Furthermore, the trial court agreed that the plaintiffs raised a viable argument as to whether an internal committee could “maintain” a plan under any circumstances. ERISA Section 3(33)(C)(i) states that an organization maintaining a church plan may be “a civil law corporation or otherwise.” (Emphasis added.) Dignity Health claimed that the committee necessarily qualified as an “otherwise.” The trial court disagreed and concluded that such a term “cannot simply encompass any possible entity, or else the statutory distinction would lose all meaning.” The trial court declined to further opine on what “or otherwise” could mean, again reserving the issue for the summary judgment stage of litigation.
Finally, the trial court also found merit in the plaintiffs’ allegation that Dignity Health itself is not a principal-purpose organization eligible to maintain a church plan because it does not share “common bonds and religious conviction” with a church—a necessary requirement to be “associated with” a church. However, the court explained that the issue of religious affiliation, which is sensitive and highly factual by nature, is also best reserved for determination at the summary judgment stage.

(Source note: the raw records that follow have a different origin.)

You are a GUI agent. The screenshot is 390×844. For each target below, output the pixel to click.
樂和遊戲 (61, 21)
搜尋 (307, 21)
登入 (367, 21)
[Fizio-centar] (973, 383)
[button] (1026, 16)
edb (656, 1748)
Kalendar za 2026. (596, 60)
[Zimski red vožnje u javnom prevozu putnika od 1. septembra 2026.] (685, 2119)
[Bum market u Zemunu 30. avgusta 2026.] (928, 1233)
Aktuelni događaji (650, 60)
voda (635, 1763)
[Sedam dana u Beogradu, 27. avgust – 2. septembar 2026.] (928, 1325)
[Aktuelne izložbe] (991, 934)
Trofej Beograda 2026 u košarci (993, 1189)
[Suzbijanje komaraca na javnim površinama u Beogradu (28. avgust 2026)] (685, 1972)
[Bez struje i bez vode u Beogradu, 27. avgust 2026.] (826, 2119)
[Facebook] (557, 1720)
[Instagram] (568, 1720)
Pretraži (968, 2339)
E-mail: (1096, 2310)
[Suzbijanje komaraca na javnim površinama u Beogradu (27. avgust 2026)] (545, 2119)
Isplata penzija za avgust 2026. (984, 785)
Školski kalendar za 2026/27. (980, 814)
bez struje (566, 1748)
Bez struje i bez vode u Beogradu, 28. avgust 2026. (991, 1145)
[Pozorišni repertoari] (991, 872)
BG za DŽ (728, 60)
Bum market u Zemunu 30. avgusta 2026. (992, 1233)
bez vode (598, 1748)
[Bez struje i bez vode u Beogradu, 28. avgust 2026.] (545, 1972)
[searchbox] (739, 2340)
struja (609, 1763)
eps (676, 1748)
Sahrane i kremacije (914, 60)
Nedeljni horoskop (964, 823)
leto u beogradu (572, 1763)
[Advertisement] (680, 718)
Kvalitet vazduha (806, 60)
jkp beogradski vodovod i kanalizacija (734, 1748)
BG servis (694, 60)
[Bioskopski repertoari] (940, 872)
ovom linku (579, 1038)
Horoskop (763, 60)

Again, to be clear, the trial court’s opinion in Rollins partially denying the motion to dismiss filed by Dignity Health does not provide final answers on what it means to “maintain” a church plan. Nevertheless, it does lend significant support to a line of attack that could be used to challenge the ERISA Section 3(33)(C)(i) church plan status of many plans that are sponsored by one organization and administered by a committee. That is, if a plan can only be “maintained” by the plan sponsor, rather than a committee or other organization administering the plan, then the plan sponsor must itself be a church or convention or association of churches, or a principal-purpose organization described in ERISA Section 3(33)(C)(i). Because plan sponsors that are not actually churches almost always have some principal purpose other than funding or administering a plan (i.e., hospitals, schools, other not-for-profit activities), such a requirement would be difficult to satisfy.
The analysis in the opinion of the trial court in Rollins may eventually become the law of the land. However, it could just as easily be overturned by a higher court as an attempt to impose the same result urged by the plaintiffs that was rejected in Advocate, where the Supreme Court said that ERISA 3(33)(C)(i) church plans did not have to be established by churches or organizations of churches. While the authors are not so bold as to predict the outcome, they are confident that this issue is going to continue to be contested in the courts and may just wind its way back to the Supreme Court.